- Document excerpt -
Jung began corresponding and working with Austrian psychoanalyst Sigmund Freud in the early 1900s. At the time, Freud needed collaborators to validate and spread his ideas so he began writing to researchers at Burghölzli, a renowned psychiatric clinic at The University of Zürich. Soon after the so-called ‘Freud Group’ was born.

 

When Sigmund Freud (left) and Carl Jung (right) finally met after exchanging hundreds of letters discussing psychology, they reportedly spoke for 13 hours without barely stopping to eat.

 

With the Freud Group attracting more and more researchers to the University of Zürich for discussions and research, the city became a hub for practicing psychology (and psychology is the most popular subject to study at university to this day). Jung invited talented researchers from around the world to Switzerland – their work shaped and molded our modern understanding of mental health. One of Jung’s colleagues was Ludwig Binswanger, who is considered the father of existential psychology. Binswanger was the first physician to combine psychotherapy with existential and phenomenological ideas.

 

And that’s not all. To list all Swiss psychologists who did pioneering work is impossible. However, here’s a short list:

  • Eugen Bleuler: He coined the diagnosis terms for schizophrenia, schizoid personality disorder, and autism.
  • Auguste Forel: Psychiatrist, co-founder of the neuron theory and the face on the 1000 Swiss Franc note.
  • Gottlieb Burkhardt: The first psychiatrist to perform a psychosurgery on the brain. 
  • Jean William Fritz Piaget: A child psychologist (and student of Jung’s) who is considered the founder of genetic epistemology.

 

The Hôpital de Prangins, which has drawn the rich and famous like Zelda Fitzgerald for treatment, was founded by Auguste Forel.

 

It is little wonder that at this time many high-caliber psychotherapy clinics opened throughout the country – drawing in the rich and famous from around the world. While F. Scott Fitzgerald’s wife Zelda was being treated at one such clinic in Nyon in the 1930s, he began writing his final novel Tender is the Night. The main character in that novel, Dick Diver, is a gifted psychiatrist working in a specialized clinic in Zürich. Fitzgerald’s work not only mirrored what was happening in his own life, but also the role Switzerland was playing in the burgeoning world of mental health care.

 

What makes Switzerland’s mental health treatments so special?

 

The Swiss approach to treating a patient is a comprehensive one which emphasizes rehabilitation and reintroduction back into the community – especially when it comes to psychiatric illness and hospitalizations.

 

During such stays, Swiss patients are offered various forms of therapy such as individual psychotherapy, group therapy, exercise therapy, art and music therapy. The main goal is to maintain or get back one’s autonomy. This is why retreats are a popular form of treatment in Switzerland – for locals and those around the world who choose the country for their rehabilitation.

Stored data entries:
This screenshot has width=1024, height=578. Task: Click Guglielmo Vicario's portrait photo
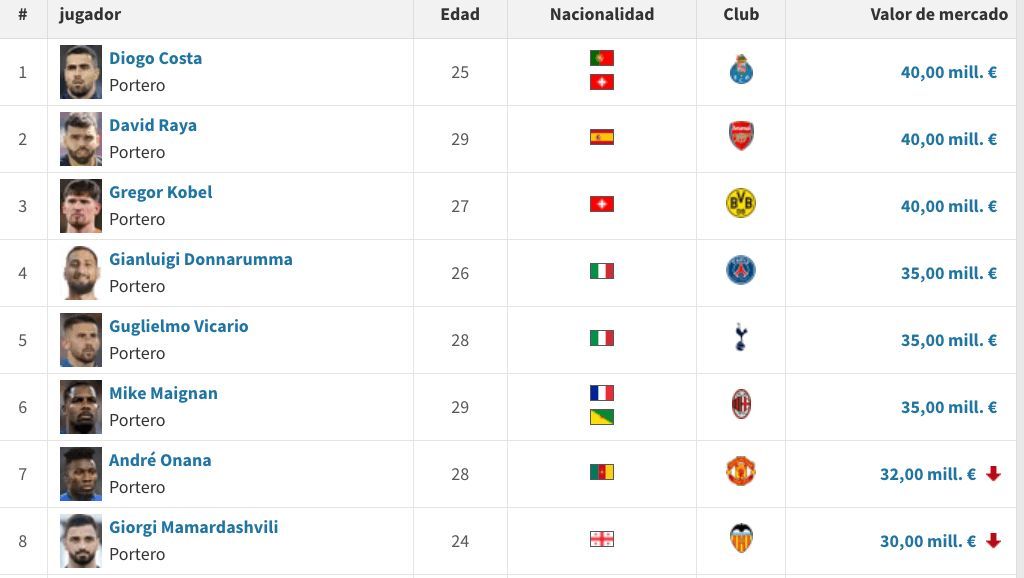coord(81,339)
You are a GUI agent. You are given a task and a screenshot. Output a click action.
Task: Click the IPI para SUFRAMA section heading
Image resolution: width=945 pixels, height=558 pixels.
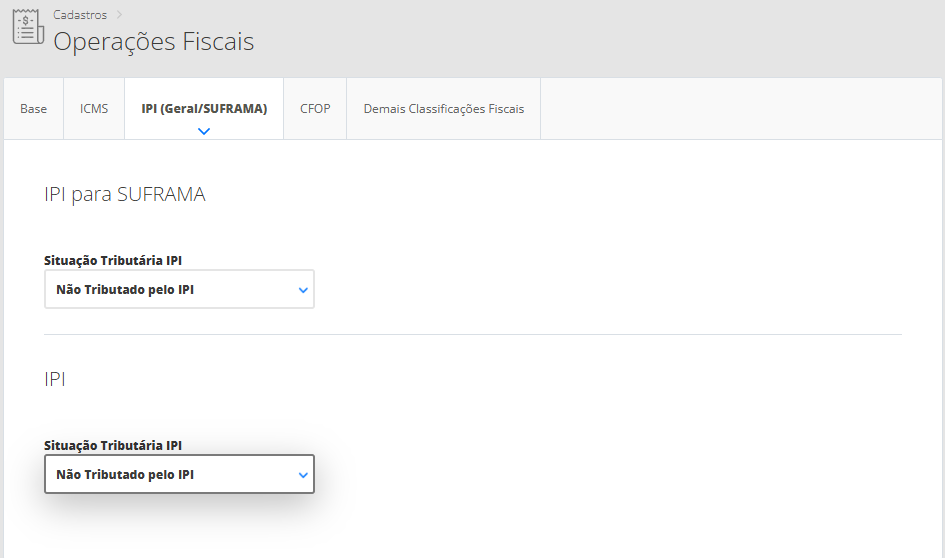(x=125, y=195)
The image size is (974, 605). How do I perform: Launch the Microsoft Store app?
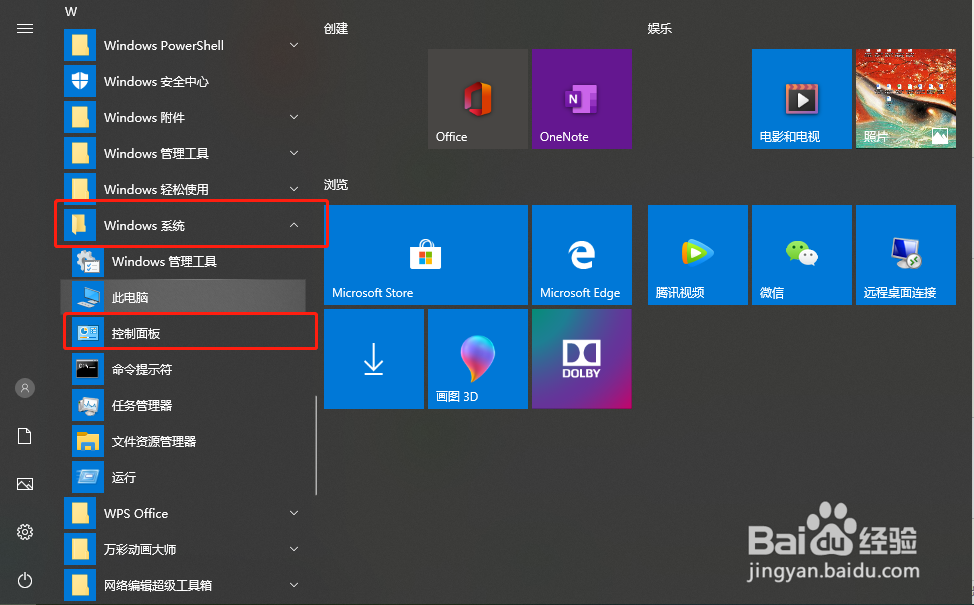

- Problem statement -
In the excerpt on psychology in Switzerland, identify the diagnosis terms that Eugen Bleuler coined.

- Result of the task -
Eugen Bleuler coined the diagnosis terms for schizophrenia, schizoid personality disorder, and autism.